LONDON (Reuters) - Rich nations, development banks and private creditors need to ramp up support for poorer countries to prevent humanitarian crises and a “lost decade” of global growth, the prominent G30 group of former policymakers and academics said on Wednesday.
How to support struggling countries is the most pressing issue being discussed during the virtual annual meetings of the International Monetary Fund and World Bank this week amid warnings 150 million people could be pushed into extreme poverty by the end of next year.
The G30, which includes former U.S. Treasury Secretary Larry Summers, urged the IMF to boost lending.
“We call on the IMF to double its concessional lending as a matter of urgency,” Summers said, adding that IMF members should also “rapidly... agree two new $500bn SDR allocations, to ensure funds are available for this crisis and future crises”.

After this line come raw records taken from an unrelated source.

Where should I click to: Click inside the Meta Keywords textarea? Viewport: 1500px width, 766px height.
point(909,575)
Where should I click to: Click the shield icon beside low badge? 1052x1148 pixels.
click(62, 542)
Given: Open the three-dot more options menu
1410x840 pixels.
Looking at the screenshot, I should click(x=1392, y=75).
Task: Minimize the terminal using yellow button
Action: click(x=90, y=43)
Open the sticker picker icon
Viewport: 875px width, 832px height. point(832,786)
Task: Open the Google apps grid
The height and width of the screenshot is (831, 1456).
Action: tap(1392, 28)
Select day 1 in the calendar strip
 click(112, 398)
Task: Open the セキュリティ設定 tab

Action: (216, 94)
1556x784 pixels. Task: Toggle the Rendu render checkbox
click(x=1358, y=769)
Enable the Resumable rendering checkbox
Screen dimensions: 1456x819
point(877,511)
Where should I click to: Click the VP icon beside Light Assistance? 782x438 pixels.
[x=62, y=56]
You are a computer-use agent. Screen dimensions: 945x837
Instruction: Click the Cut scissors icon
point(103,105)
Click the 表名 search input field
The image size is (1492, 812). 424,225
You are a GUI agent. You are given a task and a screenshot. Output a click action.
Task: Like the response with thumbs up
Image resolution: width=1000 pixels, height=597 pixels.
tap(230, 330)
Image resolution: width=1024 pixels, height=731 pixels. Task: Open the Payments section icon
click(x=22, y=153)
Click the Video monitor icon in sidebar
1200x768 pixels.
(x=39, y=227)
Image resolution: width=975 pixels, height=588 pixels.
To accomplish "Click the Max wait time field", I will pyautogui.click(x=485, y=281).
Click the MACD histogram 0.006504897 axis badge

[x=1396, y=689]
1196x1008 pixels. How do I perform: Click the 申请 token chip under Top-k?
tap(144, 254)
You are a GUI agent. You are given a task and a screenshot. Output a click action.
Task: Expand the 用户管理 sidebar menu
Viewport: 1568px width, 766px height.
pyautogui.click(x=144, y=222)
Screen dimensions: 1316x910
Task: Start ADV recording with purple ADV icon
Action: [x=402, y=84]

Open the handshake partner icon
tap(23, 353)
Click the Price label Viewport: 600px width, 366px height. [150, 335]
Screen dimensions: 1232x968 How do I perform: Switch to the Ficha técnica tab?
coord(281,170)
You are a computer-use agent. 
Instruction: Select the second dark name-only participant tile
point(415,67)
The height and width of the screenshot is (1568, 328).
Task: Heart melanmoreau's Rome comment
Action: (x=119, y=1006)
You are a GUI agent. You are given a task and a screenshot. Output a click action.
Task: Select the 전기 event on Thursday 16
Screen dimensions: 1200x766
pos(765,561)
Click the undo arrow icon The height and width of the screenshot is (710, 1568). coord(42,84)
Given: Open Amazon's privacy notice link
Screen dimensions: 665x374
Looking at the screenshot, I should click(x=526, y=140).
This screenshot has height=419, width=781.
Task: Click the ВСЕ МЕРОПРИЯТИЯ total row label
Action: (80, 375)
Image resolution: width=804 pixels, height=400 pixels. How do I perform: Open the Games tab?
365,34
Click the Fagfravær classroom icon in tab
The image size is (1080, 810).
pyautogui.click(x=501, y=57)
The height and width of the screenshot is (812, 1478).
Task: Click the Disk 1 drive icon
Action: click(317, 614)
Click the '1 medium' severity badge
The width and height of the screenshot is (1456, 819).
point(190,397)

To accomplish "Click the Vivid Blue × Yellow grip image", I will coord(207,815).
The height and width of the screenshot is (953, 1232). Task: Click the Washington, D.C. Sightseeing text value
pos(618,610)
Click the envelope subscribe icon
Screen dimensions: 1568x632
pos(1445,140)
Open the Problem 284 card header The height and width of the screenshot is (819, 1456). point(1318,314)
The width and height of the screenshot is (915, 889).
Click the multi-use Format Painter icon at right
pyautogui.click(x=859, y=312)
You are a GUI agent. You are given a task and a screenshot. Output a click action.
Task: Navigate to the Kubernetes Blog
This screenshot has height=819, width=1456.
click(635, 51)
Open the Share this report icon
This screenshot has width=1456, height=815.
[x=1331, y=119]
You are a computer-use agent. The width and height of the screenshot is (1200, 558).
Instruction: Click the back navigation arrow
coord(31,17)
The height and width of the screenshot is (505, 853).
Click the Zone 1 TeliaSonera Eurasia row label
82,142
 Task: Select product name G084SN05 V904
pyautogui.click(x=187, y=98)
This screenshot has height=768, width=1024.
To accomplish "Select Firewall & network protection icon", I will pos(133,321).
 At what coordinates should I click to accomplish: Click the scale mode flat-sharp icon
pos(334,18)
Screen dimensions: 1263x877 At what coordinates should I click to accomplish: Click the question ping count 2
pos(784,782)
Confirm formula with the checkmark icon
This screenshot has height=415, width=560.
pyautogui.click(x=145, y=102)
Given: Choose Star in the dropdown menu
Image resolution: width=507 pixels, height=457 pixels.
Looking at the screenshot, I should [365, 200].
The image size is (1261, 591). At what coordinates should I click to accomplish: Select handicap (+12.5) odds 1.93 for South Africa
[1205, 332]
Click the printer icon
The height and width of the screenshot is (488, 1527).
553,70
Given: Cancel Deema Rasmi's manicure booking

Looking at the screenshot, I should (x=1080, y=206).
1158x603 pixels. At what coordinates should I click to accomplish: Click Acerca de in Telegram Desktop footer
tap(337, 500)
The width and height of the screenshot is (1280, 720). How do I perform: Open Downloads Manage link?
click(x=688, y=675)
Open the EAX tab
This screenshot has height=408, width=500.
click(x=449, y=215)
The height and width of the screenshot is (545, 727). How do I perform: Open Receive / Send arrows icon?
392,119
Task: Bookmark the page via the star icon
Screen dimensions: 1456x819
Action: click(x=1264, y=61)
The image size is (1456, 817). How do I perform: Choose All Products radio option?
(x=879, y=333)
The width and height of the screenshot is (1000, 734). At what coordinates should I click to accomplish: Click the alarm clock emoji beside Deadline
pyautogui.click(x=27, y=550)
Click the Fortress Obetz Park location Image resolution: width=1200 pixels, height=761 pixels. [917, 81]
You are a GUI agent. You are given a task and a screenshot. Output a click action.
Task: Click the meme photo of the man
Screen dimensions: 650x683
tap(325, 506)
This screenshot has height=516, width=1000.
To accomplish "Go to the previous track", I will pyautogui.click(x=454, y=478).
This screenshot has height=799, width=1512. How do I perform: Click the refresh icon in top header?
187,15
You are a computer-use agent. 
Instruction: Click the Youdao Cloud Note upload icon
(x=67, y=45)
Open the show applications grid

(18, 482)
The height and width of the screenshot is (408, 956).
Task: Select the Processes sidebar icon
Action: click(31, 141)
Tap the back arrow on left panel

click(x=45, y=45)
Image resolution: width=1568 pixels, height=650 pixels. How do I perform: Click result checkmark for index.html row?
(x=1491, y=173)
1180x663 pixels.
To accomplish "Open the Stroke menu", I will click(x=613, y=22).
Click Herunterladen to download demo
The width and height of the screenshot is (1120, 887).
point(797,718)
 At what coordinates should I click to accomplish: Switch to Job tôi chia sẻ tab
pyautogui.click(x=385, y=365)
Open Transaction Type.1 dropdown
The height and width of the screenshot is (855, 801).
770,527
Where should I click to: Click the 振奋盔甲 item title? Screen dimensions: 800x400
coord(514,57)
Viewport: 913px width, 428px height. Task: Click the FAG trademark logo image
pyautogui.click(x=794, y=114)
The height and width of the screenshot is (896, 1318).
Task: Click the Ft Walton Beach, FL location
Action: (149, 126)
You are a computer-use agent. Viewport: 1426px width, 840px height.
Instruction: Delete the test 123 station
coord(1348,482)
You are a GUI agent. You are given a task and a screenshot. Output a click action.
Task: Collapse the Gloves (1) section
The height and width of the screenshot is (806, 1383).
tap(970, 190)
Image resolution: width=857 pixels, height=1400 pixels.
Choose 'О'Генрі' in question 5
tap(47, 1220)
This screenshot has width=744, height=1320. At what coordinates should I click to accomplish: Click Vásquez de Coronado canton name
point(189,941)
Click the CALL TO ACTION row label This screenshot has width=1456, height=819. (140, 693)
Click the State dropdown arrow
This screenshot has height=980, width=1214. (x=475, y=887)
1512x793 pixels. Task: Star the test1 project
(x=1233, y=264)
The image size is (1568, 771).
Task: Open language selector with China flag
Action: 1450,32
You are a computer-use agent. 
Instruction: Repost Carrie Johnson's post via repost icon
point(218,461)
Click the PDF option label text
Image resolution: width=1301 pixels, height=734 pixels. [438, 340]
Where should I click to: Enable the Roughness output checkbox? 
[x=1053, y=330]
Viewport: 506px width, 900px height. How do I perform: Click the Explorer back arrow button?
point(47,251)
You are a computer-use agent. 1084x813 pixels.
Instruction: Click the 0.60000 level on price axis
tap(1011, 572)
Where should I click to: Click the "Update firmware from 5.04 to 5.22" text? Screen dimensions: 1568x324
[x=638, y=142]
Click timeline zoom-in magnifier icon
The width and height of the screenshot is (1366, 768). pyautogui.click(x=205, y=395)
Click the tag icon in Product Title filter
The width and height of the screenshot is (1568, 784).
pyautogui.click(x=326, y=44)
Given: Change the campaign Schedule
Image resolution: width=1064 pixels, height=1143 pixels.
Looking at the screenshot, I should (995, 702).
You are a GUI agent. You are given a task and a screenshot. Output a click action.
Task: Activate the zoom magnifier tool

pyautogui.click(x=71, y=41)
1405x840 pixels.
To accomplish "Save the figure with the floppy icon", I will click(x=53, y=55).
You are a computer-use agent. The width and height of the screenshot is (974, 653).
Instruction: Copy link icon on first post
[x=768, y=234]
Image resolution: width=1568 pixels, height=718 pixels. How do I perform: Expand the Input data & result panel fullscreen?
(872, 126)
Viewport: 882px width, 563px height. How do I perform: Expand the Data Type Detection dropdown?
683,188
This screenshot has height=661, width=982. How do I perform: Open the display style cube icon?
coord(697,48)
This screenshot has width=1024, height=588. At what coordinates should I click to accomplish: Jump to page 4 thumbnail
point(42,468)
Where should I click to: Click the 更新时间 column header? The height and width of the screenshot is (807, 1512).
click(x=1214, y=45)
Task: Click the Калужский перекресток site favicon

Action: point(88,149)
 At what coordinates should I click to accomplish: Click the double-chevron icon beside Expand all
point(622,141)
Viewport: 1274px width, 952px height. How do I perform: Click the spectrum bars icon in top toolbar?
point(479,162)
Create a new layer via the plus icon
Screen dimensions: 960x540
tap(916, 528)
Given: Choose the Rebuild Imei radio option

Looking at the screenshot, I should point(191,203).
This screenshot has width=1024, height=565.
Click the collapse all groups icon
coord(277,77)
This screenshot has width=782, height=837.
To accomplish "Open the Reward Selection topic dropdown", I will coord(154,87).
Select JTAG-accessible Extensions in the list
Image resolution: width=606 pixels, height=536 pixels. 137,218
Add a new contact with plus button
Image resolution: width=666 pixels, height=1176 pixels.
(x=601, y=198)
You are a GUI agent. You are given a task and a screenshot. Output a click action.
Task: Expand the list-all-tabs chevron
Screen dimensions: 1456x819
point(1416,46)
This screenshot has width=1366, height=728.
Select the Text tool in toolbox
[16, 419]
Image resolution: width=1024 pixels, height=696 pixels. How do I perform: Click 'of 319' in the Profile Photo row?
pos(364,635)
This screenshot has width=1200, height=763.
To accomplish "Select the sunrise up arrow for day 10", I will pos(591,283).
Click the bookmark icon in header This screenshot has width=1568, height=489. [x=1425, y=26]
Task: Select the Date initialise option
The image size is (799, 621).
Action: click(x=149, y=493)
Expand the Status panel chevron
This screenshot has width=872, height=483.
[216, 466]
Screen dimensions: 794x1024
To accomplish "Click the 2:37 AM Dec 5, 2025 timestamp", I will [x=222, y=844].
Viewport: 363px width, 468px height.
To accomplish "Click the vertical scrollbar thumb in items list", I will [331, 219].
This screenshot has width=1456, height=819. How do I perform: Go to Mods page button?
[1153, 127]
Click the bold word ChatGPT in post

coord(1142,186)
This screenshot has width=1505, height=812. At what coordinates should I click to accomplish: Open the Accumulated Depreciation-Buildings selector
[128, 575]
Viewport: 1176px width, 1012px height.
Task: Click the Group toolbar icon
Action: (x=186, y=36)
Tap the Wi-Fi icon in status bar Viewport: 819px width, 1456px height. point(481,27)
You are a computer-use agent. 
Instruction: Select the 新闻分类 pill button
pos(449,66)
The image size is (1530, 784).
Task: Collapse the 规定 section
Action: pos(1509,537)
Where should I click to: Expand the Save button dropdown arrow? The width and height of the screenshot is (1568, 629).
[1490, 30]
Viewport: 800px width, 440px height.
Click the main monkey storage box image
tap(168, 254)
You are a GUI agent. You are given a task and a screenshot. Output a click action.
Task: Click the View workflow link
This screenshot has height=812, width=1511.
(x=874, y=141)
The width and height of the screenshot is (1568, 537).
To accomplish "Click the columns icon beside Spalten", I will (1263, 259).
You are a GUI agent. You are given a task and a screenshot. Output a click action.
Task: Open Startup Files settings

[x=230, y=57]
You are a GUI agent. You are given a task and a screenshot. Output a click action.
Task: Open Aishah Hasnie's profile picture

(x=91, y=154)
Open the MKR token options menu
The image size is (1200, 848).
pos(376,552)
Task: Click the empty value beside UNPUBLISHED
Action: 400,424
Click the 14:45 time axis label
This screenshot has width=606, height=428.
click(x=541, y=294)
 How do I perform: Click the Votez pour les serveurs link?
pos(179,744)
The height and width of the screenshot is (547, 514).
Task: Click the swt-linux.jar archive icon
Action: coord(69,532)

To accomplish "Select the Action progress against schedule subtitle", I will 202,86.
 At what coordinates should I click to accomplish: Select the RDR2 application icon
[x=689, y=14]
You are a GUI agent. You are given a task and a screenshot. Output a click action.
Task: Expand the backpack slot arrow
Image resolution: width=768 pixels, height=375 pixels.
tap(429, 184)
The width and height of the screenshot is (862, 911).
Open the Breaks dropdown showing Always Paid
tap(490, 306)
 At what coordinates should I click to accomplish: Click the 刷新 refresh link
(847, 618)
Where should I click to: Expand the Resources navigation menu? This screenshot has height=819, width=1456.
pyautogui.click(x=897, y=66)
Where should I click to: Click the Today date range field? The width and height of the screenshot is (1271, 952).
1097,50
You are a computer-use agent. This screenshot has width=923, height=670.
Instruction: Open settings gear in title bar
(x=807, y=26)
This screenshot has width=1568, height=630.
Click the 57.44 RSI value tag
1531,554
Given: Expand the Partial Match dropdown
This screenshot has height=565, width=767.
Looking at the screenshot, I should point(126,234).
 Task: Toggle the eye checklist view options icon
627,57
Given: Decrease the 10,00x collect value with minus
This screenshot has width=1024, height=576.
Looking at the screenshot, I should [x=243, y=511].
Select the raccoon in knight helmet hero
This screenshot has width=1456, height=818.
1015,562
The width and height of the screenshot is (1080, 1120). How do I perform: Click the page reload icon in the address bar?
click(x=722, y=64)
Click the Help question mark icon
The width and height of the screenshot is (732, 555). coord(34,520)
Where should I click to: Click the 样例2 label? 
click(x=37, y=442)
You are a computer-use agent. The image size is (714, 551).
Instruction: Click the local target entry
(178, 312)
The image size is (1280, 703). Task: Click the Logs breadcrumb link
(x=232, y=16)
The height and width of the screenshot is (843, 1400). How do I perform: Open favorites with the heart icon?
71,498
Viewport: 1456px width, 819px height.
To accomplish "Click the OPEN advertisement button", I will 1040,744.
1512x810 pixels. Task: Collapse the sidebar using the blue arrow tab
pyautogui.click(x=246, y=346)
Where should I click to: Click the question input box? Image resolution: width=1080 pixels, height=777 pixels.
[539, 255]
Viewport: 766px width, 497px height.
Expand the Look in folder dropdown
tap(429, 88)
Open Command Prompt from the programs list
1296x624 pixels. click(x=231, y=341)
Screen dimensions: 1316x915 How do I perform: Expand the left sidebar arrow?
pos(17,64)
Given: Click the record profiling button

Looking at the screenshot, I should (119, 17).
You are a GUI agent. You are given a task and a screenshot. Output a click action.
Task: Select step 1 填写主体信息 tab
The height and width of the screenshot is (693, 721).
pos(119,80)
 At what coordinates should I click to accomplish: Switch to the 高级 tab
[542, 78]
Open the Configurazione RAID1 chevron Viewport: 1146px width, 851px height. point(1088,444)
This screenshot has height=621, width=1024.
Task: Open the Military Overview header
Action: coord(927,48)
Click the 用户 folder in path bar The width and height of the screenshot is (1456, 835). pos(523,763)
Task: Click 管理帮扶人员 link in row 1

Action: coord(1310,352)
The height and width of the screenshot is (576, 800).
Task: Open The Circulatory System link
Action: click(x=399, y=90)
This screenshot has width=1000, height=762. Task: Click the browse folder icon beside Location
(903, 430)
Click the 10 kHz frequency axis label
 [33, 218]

SDRs, or Special Drawing Rights, are a form of reserve asset created by the IMF, which act as a currency or token that determines how much countries can borrow from the fund.
The G20 group of richer nations has agreed to extend its Debt Service Suspension Initiative (DSSI), according to a draft communique seen by Reuters.
The scheme has so far frozen around $5 billion of poorer countries’ debt payments, but pressure is on the main development banks and private creditors to give more help too.
However, many poorer countries are reluctant to push for their government bond payments to be frozen as it would likely be classed as default by credit ratings agencies and trigger complex legal problems if creditors opted to sue.
The G30 highlighted China as a major lender to poorer countries and said it should also provide more debt relief.
“We call on China to join the Paris Club,” former Mexican central bank governor Guillermo Ortiz said, referring to the group that oversees official sector debt relief.
The G24 - a group of 24 developing countries - also urged public and private creditors on Tuesday to extend debt relief.
The IMF updated its global growth forecasts on Tuesday, slightly improving its estimate for 2020’s global growth.